Соловейчиковские чтения: мы строим школу,
которая учится у детей
...И чтения наши начались без фейерверков и
фанфар, а вовсе очень скромно. Если и был
официально-торжественный момент, так это тогда,
когда вице-президент Академии российской
словесности писатель Анатолий Антонович Парпара
вручил главному редактору “Первого сентября”
Артему Соловейчику грамоту за лучшее освещение
пушкинской темы в средствах массовой информации.

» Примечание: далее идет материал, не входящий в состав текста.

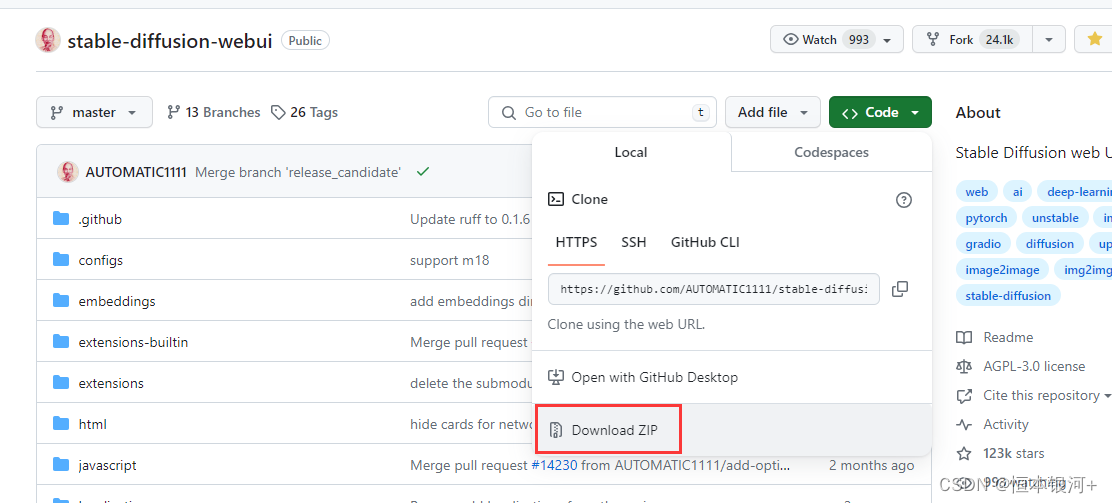Click the clone help question mark icon
The height and width of the screenshot is (503, 1112).
coord(904,200)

– Это не мне, – смущенно оправдывался Артем,
показывая красивый зеленоватый бланк с
виньетками и подписью Виктора Розова. – Имеется
в виду вся редакция...
Но мы понимали, что это, конечно, не нам, и вовсе
никакой не редакции. Это поздняя награда автору
Пушкинских проповедей, никогда не ставившему под
уникальными текстами свою подпись и все-таки
всем известному. Все, кто хотел знать,
догадывались. И все, кто ощущал их неповторимую
сердечность, вырезали их и наклеивали на картон,
чтобы носить на уроки и проповедовать детям –
почему-то обязательно при свечах, – и числили эти
затертые вырезки с желтыми пятнами клея среди
реликвий. А мы хранили ваши письма о том, как
слушали Пушкинские проповеди дети – теплея
лицом и будто взрослея на глазах.
И вот наша самая главная гордость в этом году – к
Соловейчиковским чтениям наше маленькое
издательство успело выпустить его проповеди
отдельной книгой. Мы хотели издать ее как можно
лучше. Но за границей, как собирались сначала,
получалась слишком высокая цена, и книга
становилась почти недоступной учителю, а важно
было в первую очередь именно это. Наш художник,
автор макета книги Иван Лукьянов представлял ее,
как мы поняли, невыразимо прекраснее, чем она
получилась, но нам нравится этот вариант, и мы
надеемся, вам он понравится тоже.
Открывая чтения, Артем Соловейчик торжественно
распечатал первую пачку “Пушкинских
проповедей” и вручил первый экземпляр сестре
Симона Львовича Иосефе Львовне Соловейчик.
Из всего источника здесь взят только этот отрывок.